(Records excerpted from a collection)

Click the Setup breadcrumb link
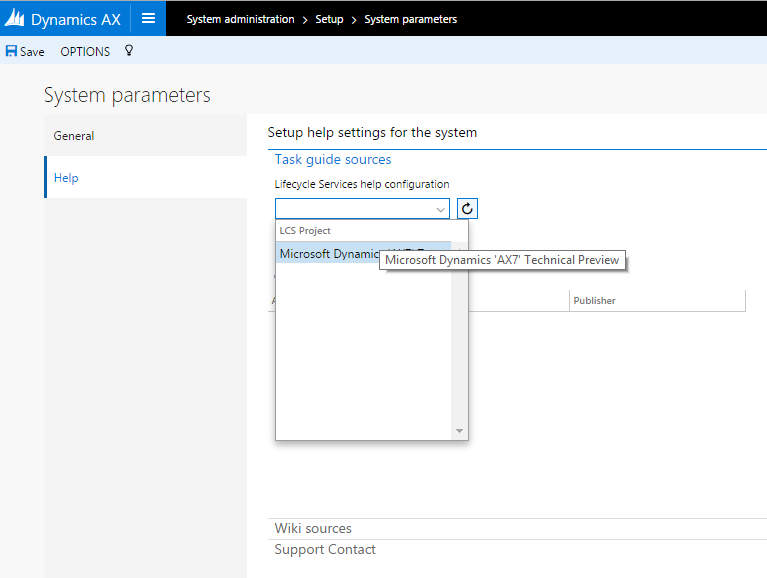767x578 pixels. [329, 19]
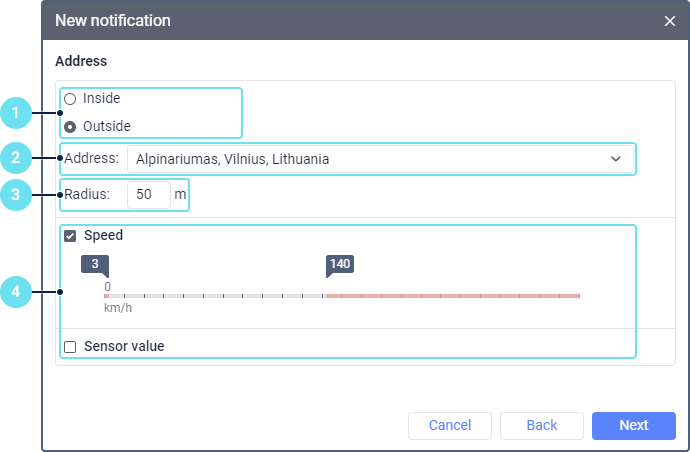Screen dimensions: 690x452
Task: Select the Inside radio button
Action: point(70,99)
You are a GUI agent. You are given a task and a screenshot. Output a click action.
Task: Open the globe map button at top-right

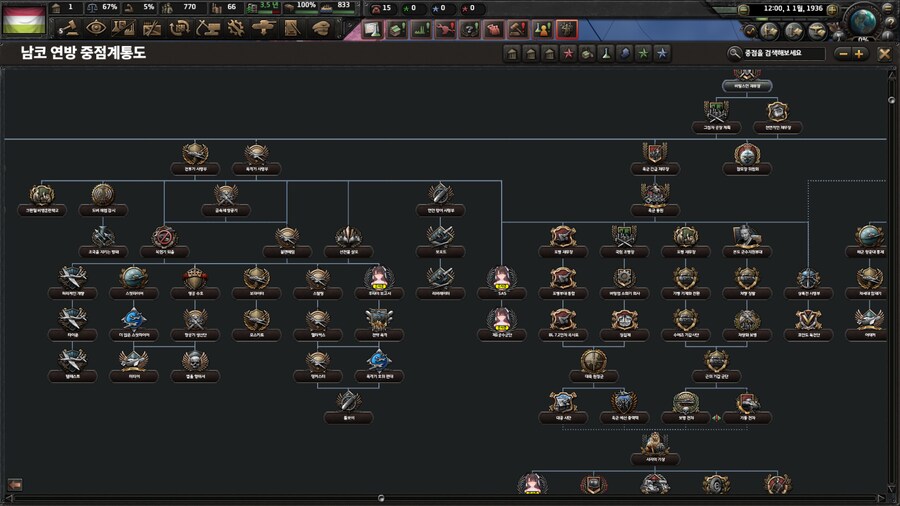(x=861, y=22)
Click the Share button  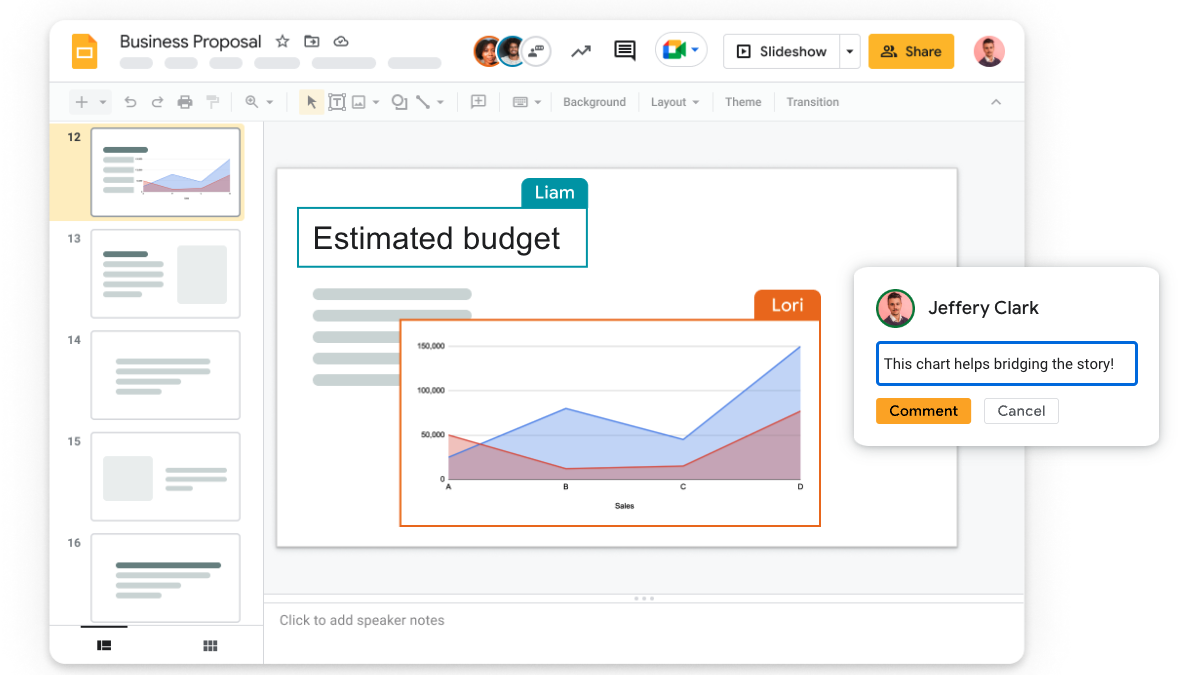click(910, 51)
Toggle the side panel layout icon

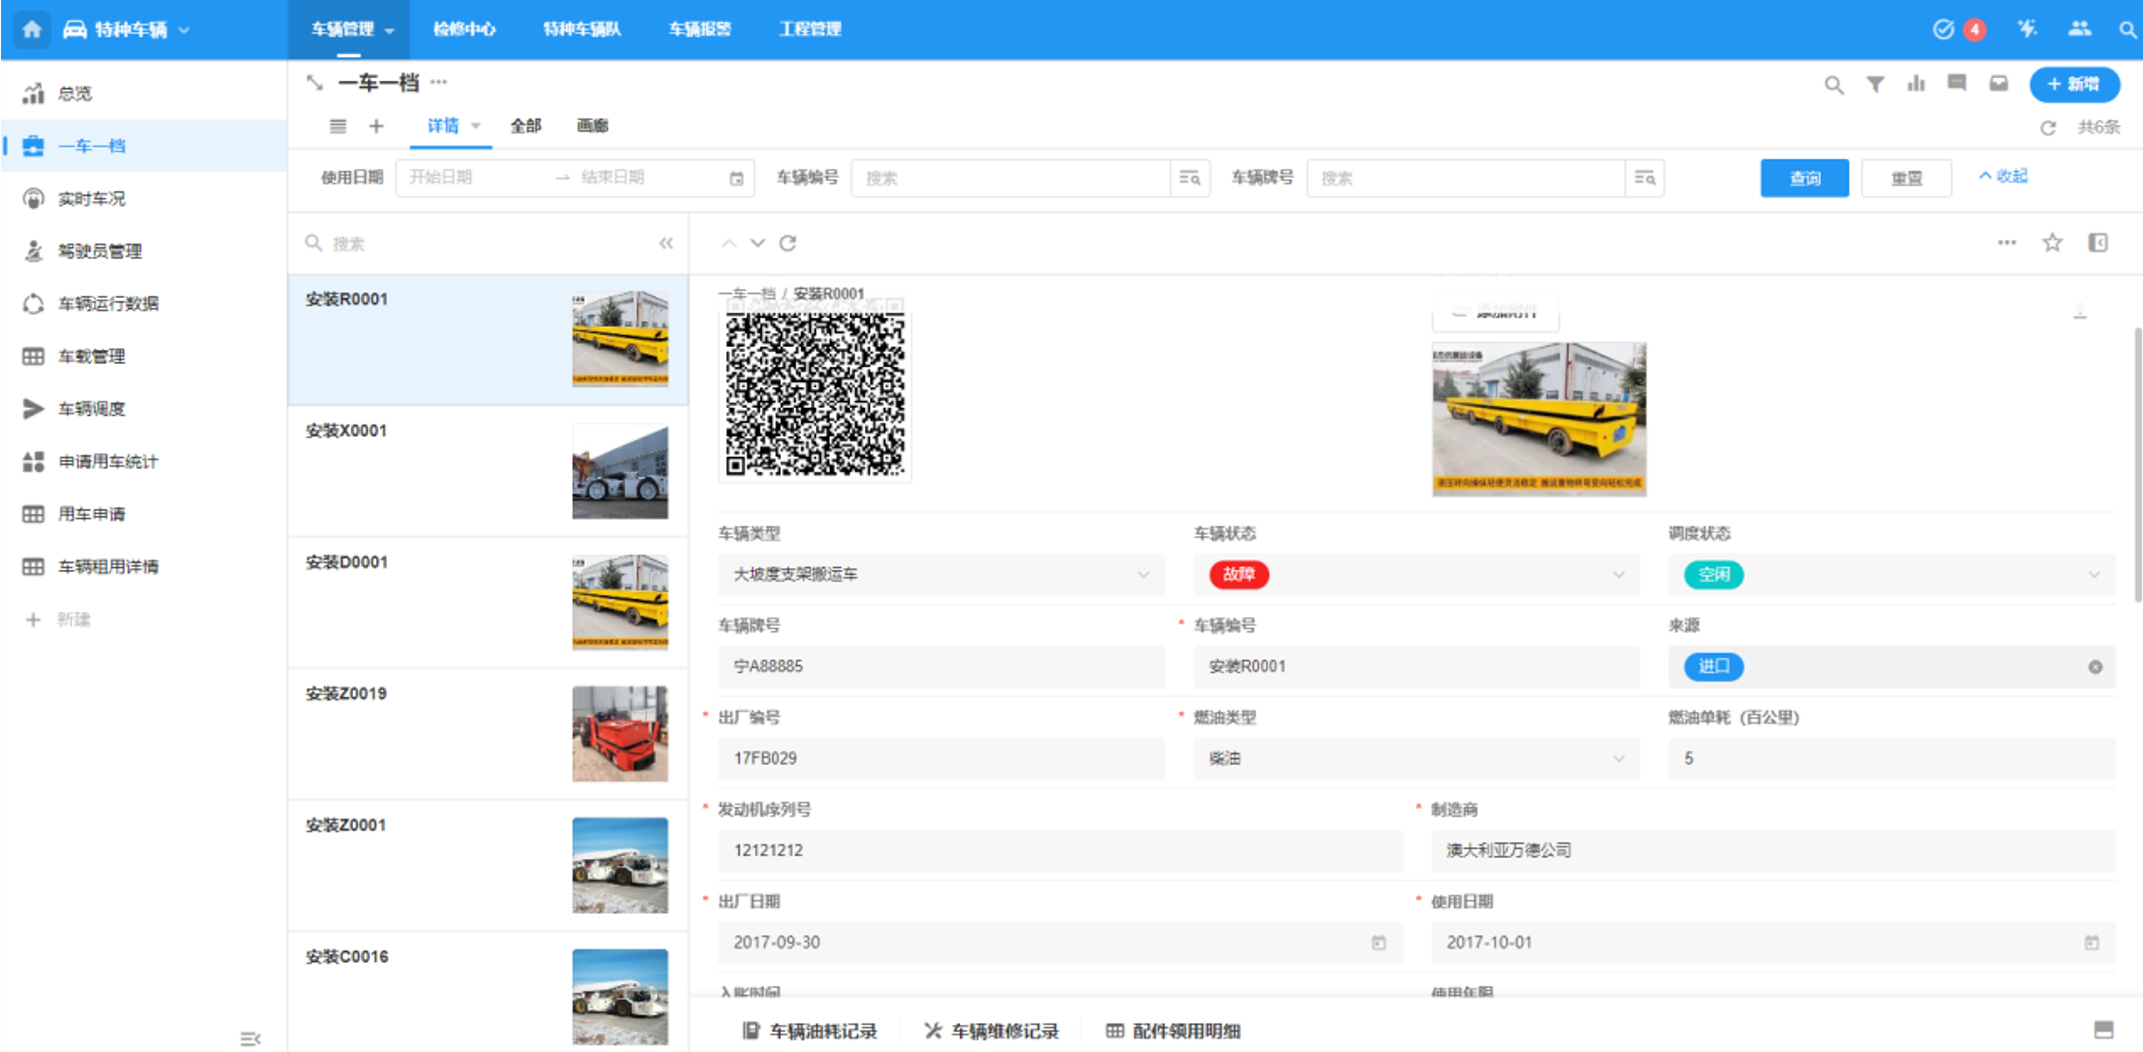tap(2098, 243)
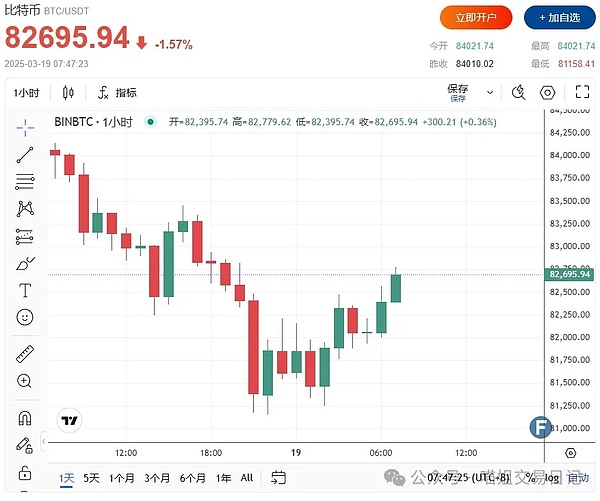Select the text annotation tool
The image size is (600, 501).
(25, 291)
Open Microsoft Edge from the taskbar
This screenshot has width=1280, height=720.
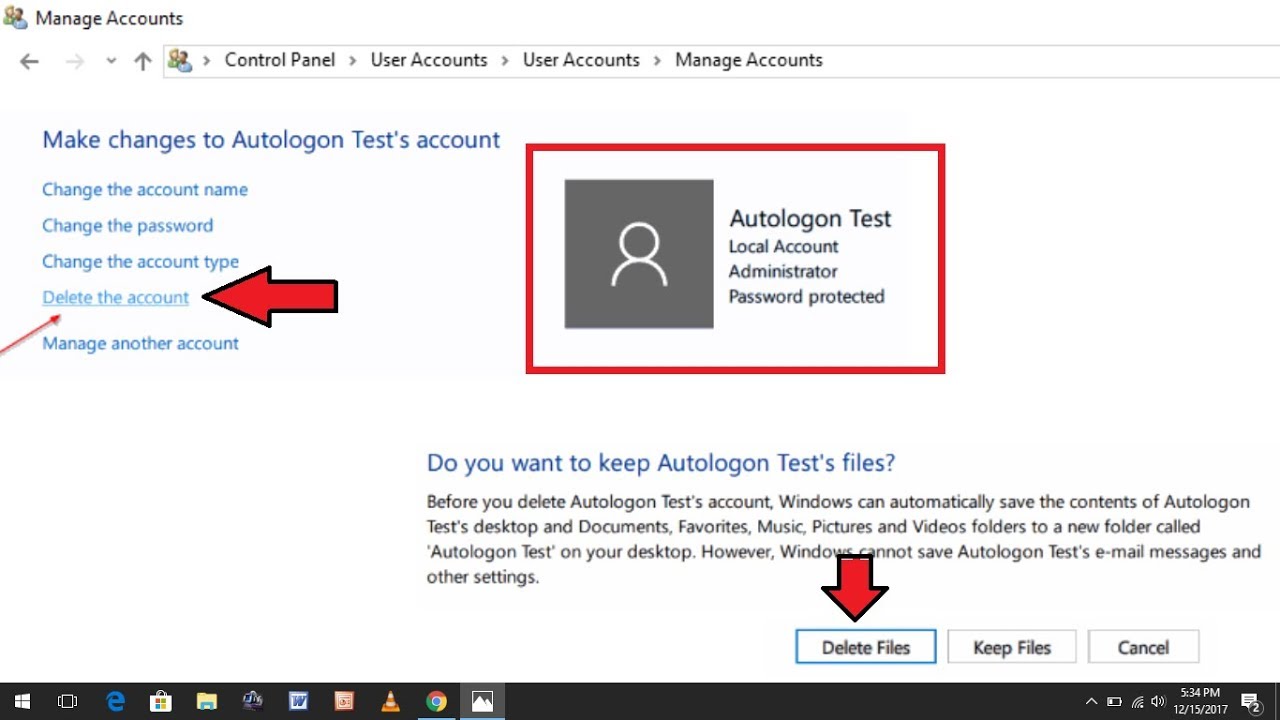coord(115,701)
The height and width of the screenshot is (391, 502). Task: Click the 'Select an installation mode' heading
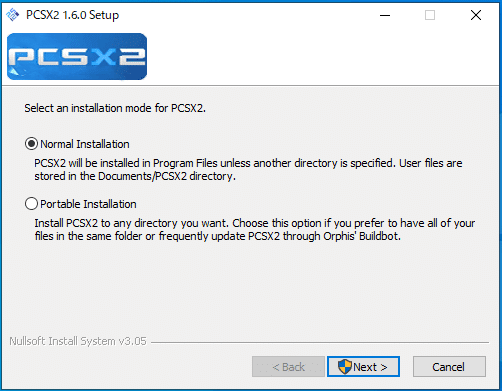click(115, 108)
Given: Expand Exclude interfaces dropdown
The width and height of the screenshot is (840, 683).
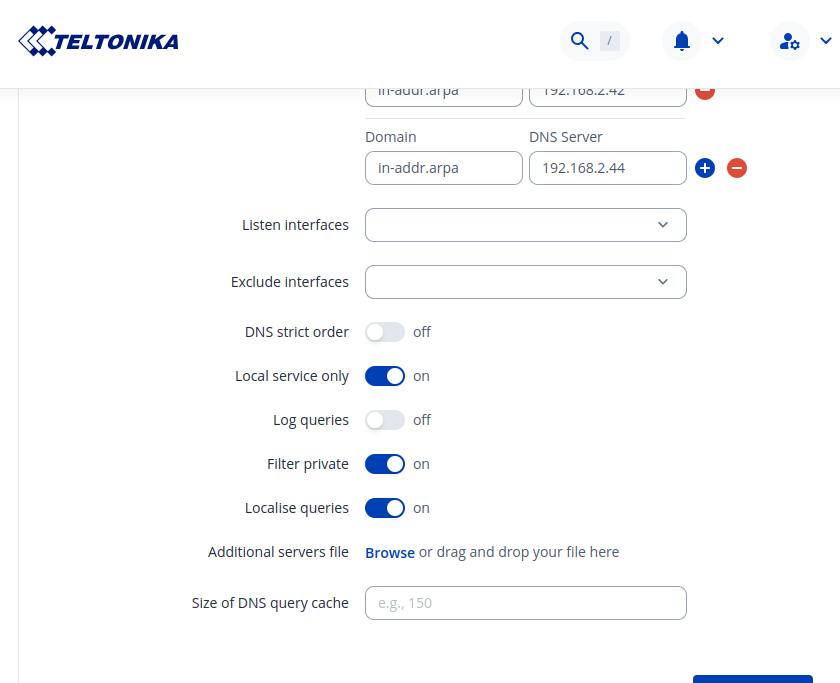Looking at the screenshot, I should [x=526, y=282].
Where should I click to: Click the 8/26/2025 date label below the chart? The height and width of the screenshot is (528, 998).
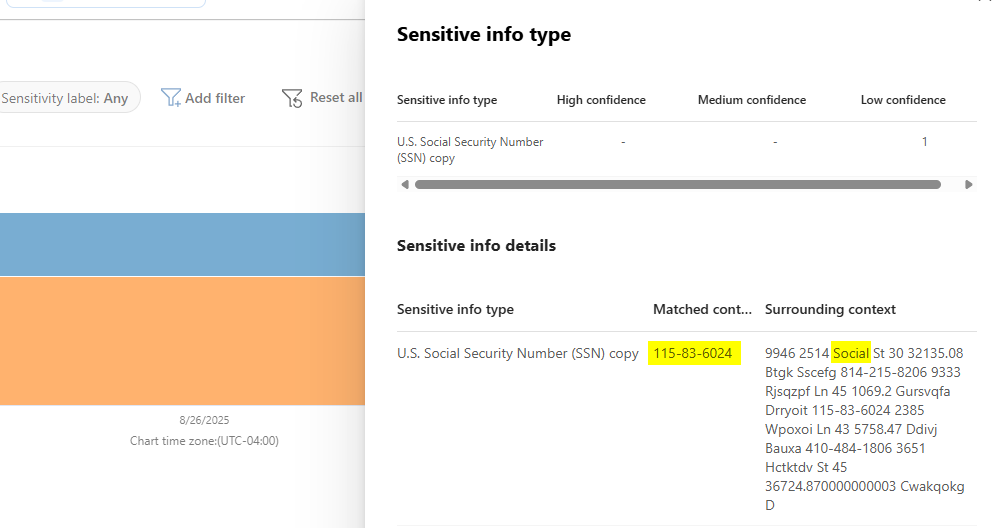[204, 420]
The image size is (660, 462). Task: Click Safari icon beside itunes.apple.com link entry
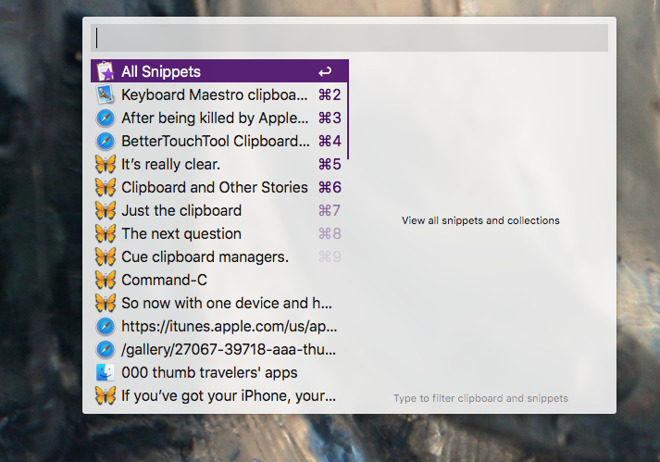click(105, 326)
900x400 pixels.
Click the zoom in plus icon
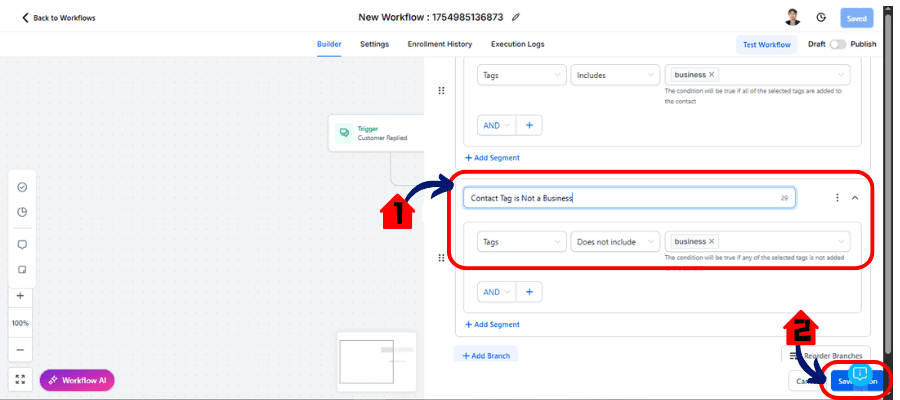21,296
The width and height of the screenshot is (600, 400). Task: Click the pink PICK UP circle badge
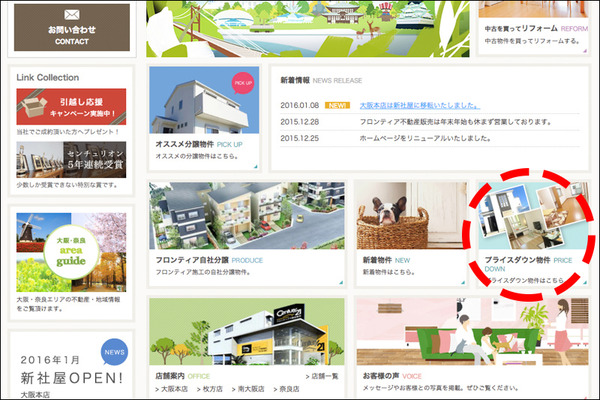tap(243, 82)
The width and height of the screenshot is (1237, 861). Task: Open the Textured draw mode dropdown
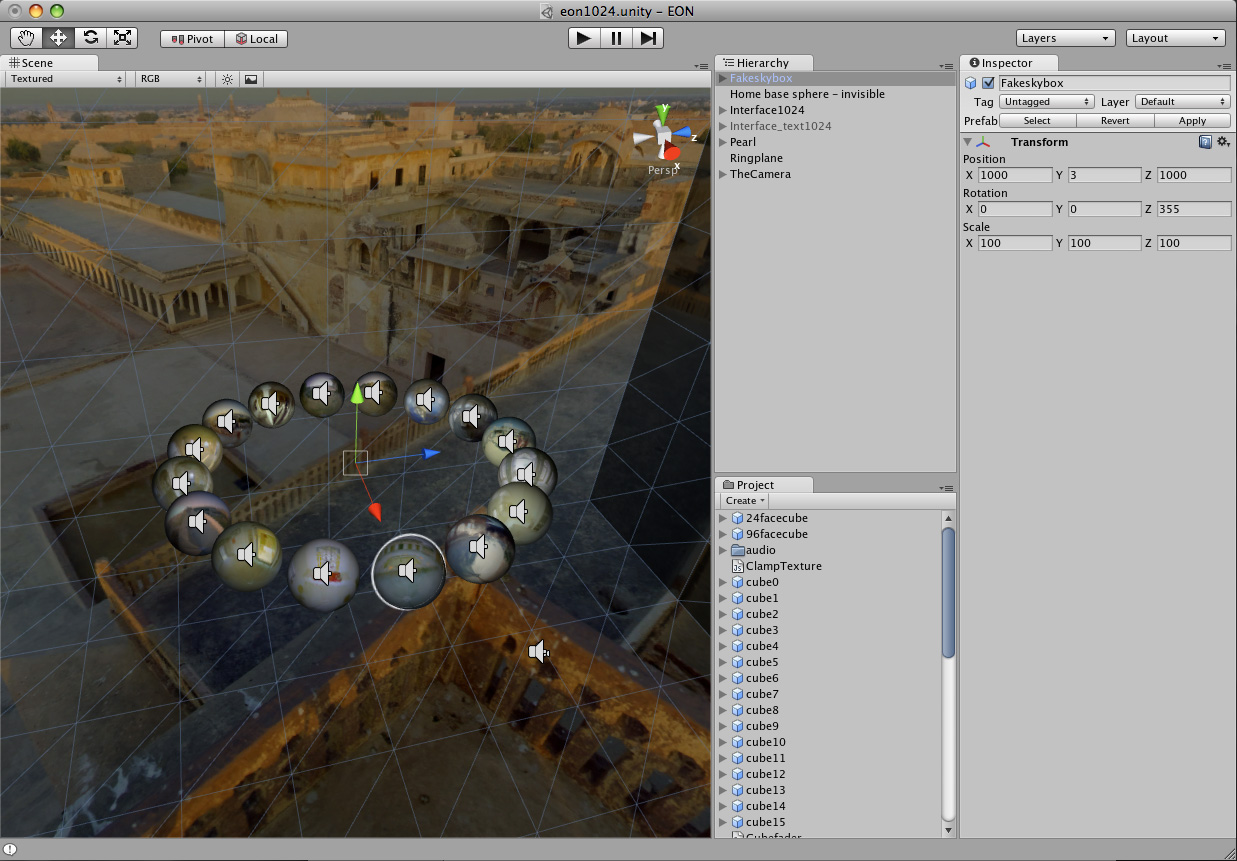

* Work to complete *
Your task is to find each line in the entries that contains the string "dropdown" and copy it.

* Answer box *
Given: Expand Exclude interfaces dropdown
The width and height of the screenshot is (1237, 861). Task: Open the Textured draw mode dropdown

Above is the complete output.